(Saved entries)
Start of Block
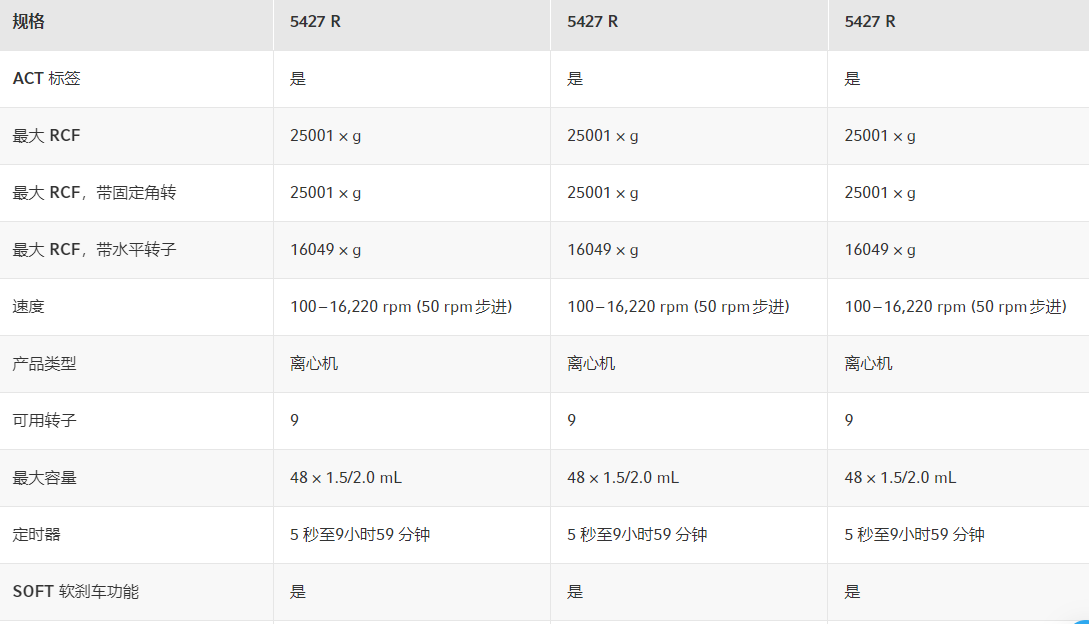Select 48 × 1.5/2.0 mL in the middle column
Viewport: 1089px width, 624px height.
pyautogui.click(x=623, y=478)
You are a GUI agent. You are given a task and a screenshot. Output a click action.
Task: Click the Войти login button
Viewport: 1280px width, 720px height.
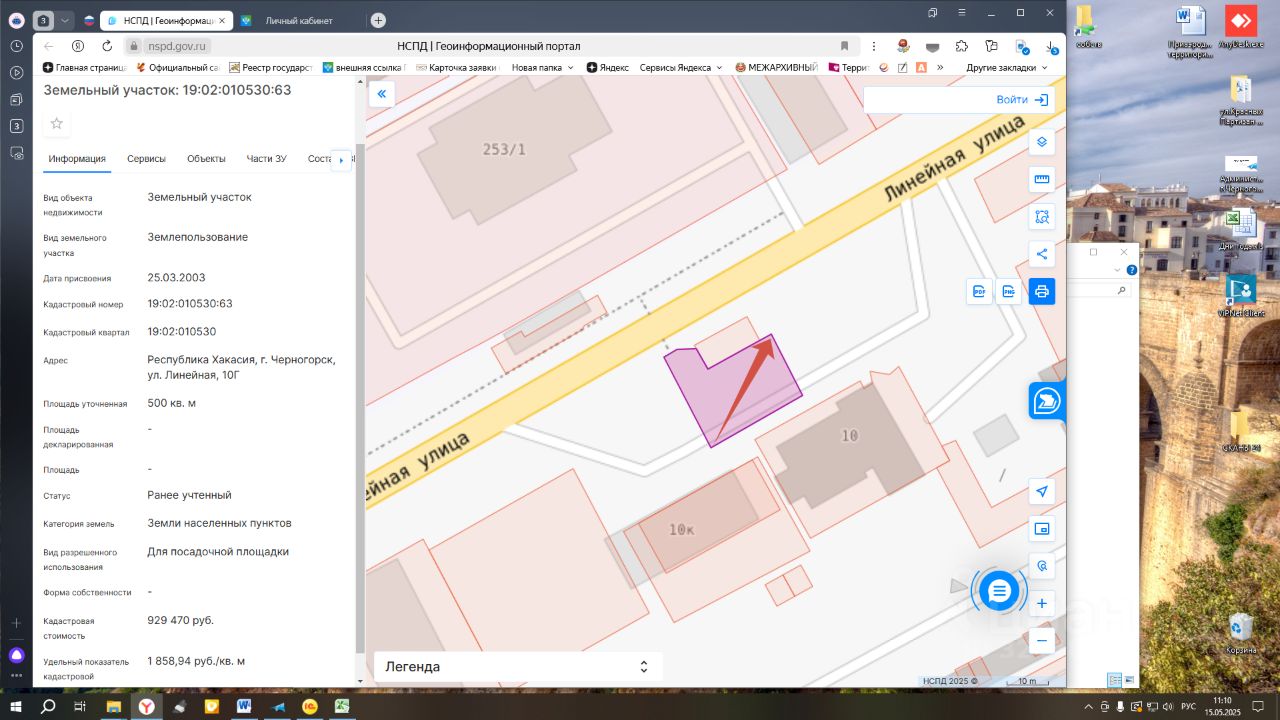pos(1022,99)
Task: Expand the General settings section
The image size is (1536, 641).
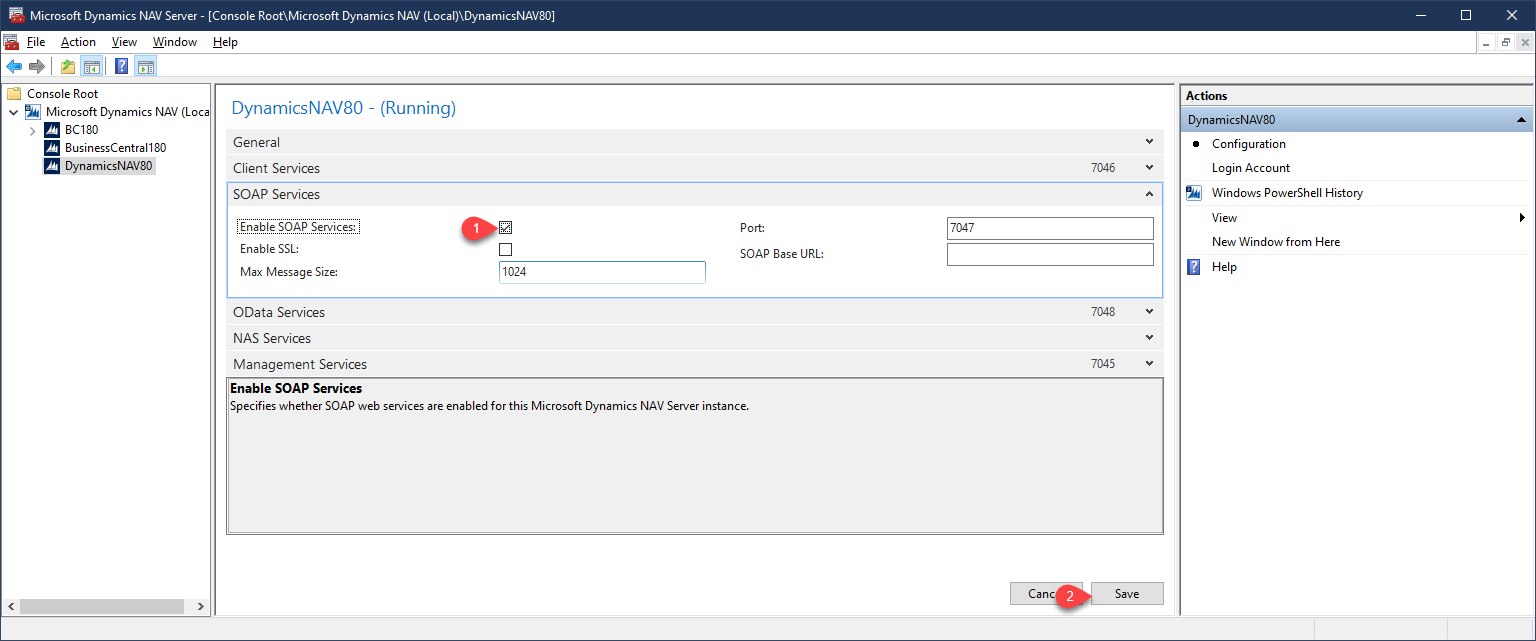Action: [x=1149, y=142]
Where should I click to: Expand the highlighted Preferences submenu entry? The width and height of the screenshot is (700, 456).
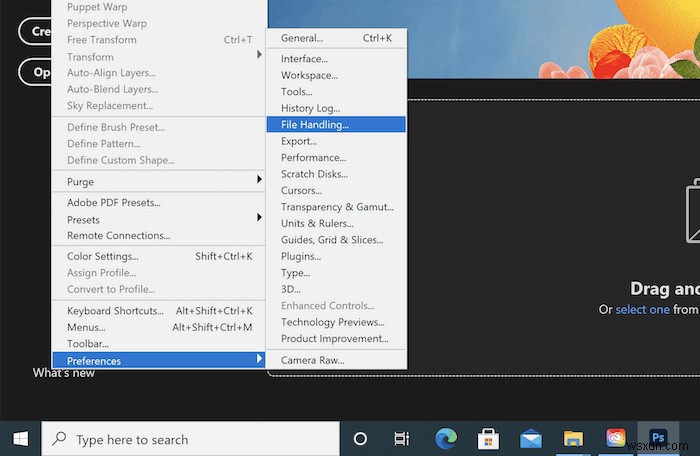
End of Block
Every line from the one containing "You are a GUI" through the end of the entries above is to be copied exactly; pictures are to be left out.

You are a GUI agent. You are given a task and a screenshot. Output a click action.
Task: Click the Войти login button
Viewport: 1280px width, 720px height.
pos(1022,99)
Task: Expand the General settings section
The image size is (1536, 641).
Action: [x=1149, y=142]
Where should I click to: Expand the highlighted Preferences submenu entry? The width and height of the screenshot is (700, 456).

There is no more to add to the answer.